Найти тему

Как китайское кино меняет отношение к культурной революции

Оглавление

В Китае началась переоценка культурной революции, похожая на то, как менялось восприятие CCCР у нас. Поколение бывших хунвэйбинов, к которому относится и Си Цзиньпин, воспринимает культурную революцию как часть своего опыта, где есть не только мрачные тона, но и позитив. Молодежь, выросшая уже в благополучном Китае, и вовсе готова видеть в культурной революции приключение и повод для селфи

Кадр из фильма «Жить» режиссера Чжана Имоу. 1994. Источник: abcina.it
Кадр из фильма «Жить» режиссера Чжана Имоу. 1994. Источник: abcina.it

Более пятидесяти лет назад, в 1966 году, в Китае началась Великая пролетарская культурная революция – период слома социальных, политических и культурных устоев, продлившийся до 1976 года, когда вслед за смертью Мао Цзэдуна и арестом нескольких радикальных руководителей она была официально завершена. Культурная революция стала той вехой, которая делит современную историю Китая на «до» и «после». С конца 1970-х годов новые лидеры страны демонизировали этот период, чтобы предотвратить возврат к маоистским порядкам и потерю власти. Из-за этого у китайцев появилось представление о «потерянном десятилетии», тем более что в годы культурной революции действительно пострадали миллионы людей – прежде всего из числа номенклатуры и интеллигенции.

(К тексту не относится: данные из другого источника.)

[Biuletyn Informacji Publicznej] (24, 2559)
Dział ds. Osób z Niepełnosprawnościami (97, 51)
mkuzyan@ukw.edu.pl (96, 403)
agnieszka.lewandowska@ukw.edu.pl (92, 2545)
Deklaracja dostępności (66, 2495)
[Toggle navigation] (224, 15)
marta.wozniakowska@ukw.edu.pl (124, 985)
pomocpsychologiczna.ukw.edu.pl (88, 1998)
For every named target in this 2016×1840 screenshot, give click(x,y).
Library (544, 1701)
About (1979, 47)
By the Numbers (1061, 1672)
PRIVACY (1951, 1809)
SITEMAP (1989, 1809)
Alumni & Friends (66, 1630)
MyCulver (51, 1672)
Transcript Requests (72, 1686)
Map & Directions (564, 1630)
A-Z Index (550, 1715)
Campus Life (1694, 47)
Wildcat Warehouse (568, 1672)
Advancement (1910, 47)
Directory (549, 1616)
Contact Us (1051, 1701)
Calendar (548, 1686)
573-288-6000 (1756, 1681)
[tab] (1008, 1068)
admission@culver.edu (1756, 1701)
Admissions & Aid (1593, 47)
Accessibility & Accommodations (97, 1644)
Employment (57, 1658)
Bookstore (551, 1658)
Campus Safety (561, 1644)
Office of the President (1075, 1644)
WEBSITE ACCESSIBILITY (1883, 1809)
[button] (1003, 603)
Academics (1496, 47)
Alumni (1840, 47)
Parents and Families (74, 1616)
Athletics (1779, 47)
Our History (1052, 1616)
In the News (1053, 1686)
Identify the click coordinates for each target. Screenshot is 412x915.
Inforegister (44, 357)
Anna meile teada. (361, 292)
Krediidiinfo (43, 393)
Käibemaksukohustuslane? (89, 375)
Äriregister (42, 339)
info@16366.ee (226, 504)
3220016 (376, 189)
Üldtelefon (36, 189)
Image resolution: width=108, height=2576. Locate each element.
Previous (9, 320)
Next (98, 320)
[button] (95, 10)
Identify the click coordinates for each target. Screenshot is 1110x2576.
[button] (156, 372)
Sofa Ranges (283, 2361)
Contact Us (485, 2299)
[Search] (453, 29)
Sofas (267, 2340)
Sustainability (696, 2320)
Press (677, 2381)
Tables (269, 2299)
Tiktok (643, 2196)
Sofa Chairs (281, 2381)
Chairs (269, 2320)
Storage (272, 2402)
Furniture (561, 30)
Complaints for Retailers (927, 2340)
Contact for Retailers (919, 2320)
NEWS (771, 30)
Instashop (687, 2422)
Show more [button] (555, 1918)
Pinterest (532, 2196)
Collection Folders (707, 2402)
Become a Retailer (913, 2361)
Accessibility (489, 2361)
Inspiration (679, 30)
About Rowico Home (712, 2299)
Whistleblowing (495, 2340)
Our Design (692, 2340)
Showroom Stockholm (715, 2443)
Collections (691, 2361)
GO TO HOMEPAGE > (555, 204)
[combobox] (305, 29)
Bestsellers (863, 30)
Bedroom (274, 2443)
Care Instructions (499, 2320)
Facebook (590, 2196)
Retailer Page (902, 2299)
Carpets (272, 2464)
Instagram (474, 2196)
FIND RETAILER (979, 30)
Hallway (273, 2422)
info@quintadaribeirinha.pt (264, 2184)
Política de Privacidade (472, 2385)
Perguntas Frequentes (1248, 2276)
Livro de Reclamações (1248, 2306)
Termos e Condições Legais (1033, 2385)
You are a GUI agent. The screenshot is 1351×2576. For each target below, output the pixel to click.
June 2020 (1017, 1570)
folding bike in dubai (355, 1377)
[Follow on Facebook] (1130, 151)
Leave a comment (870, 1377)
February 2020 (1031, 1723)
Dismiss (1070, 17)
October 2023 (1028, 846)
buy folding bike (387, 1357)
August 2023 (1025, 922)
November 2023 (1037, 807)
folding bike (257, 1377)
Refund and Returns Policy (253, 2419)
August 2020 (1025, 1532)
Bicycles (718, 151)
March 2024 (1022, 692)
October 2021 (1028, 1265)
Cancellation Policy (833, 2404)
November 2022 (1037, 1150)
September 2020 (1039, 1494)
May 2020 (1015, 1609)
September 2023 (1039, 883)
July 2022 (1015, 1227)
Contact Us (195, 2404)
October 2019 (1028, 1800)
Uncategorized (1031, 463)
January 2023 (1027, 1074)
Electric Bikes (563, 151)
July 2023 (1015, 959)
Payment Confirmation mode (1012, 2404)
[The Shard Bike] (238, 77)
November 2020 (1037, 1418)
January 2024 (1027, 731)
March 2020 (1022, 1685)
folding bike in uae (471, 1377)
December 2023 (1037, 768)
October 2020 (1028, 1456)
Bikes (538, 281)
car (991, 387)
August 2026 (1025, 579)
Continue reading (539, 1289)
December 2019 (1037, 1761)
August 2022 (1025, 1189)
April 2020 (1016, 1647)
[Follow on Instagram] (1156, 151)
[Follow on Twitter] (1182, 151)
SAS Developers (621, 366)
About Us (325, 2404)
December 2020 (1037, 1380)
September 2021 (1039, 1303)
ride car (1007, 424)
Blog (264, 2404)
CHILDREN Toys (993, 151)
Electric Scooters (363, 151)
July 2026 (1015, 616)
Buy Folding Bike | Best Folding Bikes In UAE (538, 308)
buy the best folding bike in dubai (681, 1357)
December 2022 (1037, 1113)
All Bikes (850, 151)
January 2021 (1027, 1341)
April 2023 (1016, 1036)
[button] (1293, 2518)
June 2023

Ярким эпизодом того десятилетия стала кампания переезда в горы и деревни (上山下乡) – массовая высылка образованной молодежи (чжицин,知青) в отдаленные сельские и горные районы для трудового перевоспитания. Среди тех, кто на несколько лет был вынужден уехать в ссылку, были будущие руководители КНР, китайские олигархи, будущие писатели и режиссеры. 

Кинематограф шрамов

Тема культурной революции появилась в китайском искусстве сразу же после 1976 года. Хорошо известна «литература шрамов» (伤痕文学) – целое направление в 1980-х годах, где авторы  рефлексировали на тему разочарования и боли от обмана, которым оказалась культурная революция. По аналогии можно говорить и о «кино шрамов», с поправкой на то, что производство фильмов, критически оценивающих недавние события в жизни страны, не могло быть массовым из-за вопросов финансирования и цензуры. Тем не менее каждый из таких фильмов становился событием в китайской обществе.

Популярный с 1950-х годов режиссер Се Цзинь (谢晋) снял три фильма, «трилогию раздумий», из которых наиболее известна картина 1982 года «Поселок Фужун» (芙蓉镇; в российском прокате – «Поселок лотосов»). Формально именно с этих фильмов начинается осмысление культурной революции, хотя еще в 1980 году тот же Се Цзинь снял «Легенду горы Тяньюньшань» (天云山传奇), в которой была показана трагедия интеллигенции в разгар борьбы против «правых элементов» (массовая политическая кампания конца 1950-х годов). «Легенда горы Тяньюньшань» и «Поселок Фужун» получили высшую кинематографическую награду КНР «Золотой петух». Это стало возможно из-за усилий нового руководства страны во главе с либеральным генсеком Ху Яобаном по раскрепощению креативного потенциала китайцев, когда партия поощряла высказывания на острые общественные темы даже весьма критического содержания.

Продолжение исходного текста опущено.